Each of the issues identified here will be difficult enough to resolve on its own; positioning America to grapple effectively with the combination of structural changes at work today will be a task extending beyond any single presidency. That work should begin from three preliminary observations.
First, it would be a grave mistake to try to evade the current challenges by retreating into a “Fortress America” mentality. It is still premature to say which of the trends described here will ultimately prove to be transient, and which will become lasting elements of international politics. Moreover, a U.S. withdrawal would hardly mitigate the growing disorder; it would simply exacerbate the disruptive trends and increase the prospect that those trends would eventually reach out and touch America itself.
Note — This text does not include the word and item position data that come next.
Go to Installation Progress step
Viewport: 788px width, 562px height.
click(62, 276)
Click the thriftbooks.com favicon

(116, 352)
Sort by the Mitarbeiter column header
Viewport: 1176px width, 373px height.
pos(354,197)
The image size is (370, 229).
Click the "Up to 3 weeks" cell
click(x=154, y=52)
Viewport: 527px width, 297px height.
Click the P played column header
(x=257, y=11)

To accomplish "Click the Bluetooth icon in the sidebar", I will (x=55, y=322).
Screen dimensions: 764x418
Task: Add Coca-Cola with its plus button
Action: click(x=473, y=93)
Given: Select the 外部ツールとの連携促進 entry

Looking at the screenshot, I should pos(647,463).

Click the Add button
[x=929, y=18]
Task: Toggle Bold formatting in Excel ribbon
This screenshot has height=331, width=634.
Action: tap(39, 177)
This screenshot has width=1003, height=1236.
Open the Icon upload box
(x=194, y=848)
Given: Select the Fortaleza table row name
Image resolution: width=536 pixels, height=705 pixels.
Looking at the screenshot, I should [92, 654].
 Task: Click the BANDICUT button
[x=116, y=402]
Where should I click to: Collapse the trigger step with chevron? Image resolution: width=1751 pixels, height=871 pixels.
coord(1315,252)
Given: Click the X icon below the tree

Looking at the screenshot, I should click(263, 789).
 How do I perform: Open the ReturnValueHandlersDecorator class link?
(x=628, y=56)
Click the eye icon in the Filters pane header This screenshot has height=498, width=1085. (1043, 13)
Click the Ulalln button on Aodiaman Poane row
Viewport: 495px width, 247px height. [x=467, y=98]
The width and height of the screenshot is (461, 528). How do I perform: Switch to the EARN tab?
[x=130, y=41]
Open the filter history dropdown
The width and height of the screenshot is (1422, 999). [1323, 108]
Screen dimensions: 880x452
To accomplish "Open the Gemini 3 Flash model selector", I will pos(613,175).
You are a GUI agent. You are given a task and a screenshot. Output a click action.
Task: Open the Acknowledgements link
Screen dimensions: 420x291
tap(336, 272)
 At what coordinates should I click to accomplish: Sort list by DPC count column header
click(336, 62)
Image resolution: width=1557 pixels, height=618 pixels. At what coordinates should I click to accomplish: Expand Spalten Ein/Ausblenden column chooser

Finally, the United States retains many comparative strengths over its adversaries and challengers, and those strengths still give it an enormous—albeit somewhat reduced—capacity to shape the international system. It is the art of statesmanship for policymakers to maximize the nation’s advantages and exploit its adversaries’ weaknesses. Doing so requires a prior commitment to actively influencing global affairs rather than retreating from them.